Harper paled and her stomach suddenly felt sick. “No!”

“You got this idea from one of the books you read, didn’t you?”

“I . . . I . . .” Harper didn’t know what to say. Her mother was frightening her. “I don’t know.”

“I thought so,” she said, taking a drag on her cigarette, then setting it down on the ashtray. She folded her hands on the desk. Harper stared at her perfect pink nails. “Harper, listen to me very carefully. You must never, ever copy the work of others. In the publishing world, that is called plagiarism. And it’s a crime. Not to mention a scandal. I won’t have it, not even for play. Do you understand me?”

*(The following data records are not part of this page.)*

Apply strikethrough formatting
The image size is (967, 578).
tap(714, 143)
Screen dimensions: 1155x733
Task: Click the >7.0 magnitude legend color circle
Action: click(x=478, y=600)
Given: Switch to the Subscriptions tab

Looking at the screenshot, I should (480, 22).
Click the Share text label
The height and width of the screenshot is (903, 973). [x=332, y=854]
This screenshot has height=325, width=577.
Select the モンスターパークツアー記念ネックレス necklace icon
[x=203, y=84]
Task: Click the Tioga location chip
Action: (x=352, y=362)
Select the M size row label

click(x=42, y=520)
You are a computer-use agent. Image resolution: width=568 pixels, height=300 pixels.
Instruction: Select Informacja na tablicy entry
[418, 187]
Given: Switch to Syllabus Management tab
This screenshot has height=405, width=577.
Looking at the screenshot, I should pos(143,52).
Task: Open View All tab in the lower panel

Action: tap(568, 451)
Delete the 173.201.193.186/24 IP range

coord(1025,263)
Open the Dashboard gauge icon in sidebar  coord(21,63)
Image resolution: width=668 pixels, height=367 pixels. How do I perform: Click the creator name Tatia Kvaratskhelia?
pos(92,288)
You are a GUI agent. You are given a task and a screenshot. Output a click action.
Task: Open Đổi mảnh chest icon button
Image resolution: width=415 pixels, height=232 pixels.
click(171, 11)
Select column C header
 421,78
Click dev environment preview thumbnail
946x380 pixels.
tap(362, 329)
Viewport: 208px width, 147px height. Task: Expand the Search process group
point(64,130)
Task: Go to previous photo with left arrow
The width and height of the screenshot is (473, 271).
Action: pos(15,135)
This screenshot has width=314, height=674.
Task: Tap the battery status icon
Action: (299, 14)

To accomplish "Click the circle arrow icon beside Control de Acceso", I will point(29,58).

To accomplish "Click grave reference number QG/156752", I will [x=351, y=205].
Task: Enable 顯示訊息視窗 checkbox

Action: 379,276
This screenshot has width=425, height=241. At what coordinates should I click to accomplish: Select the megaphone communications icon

Harper nodded, rendered speechless at the cruel accusation that she was lying and cheating when she wrote her book. The idea came to her as they all did—while she was dreaming, while reading, while listening to people talk. Sometimes they came to her while she was at the park or zoo with Nanny, just watching the animals. Was that copying? Was she being bad?

“Why are you writing books, anyway?” her mother asked, clearly upset. Then she skewered her with a pointed gaze. “Are you trying to be like your father?”

Harper shook her head no. She knew they’d suddenly moved onto treacherous ground.

Her mother’s eyes glittered with anger, as they did each time she brought up the topic of Parker Muir. “Well, don’t. You didn’t know him. I did, and trust me, you don’t want to be like him. He was a lush and ladies’ man. A ne’er-do-well.” She pointed one of her perfectly polished fingers at her. “You’re a James and you’re better than him. Better than the lot of them.” Her face hardened with the tone of her voice. “Your father wasn’t a writer,” she said with derision. “His work was derivative. He didn’t have the talent. And,” she said, lifting Harper’s handmade book and dropping it onto the desk as if it were trash, “neither do you.”

Harper felt her enthusiasm and pride for her book wither in her heart to be replaced by shame.

Georgiana took a final puff from her cigarette and blew out a stream of smoke as she eyed her daughter sitting slump-shouldered on the chair before the desk. Then she reached over to the ashtray and snuffed it out.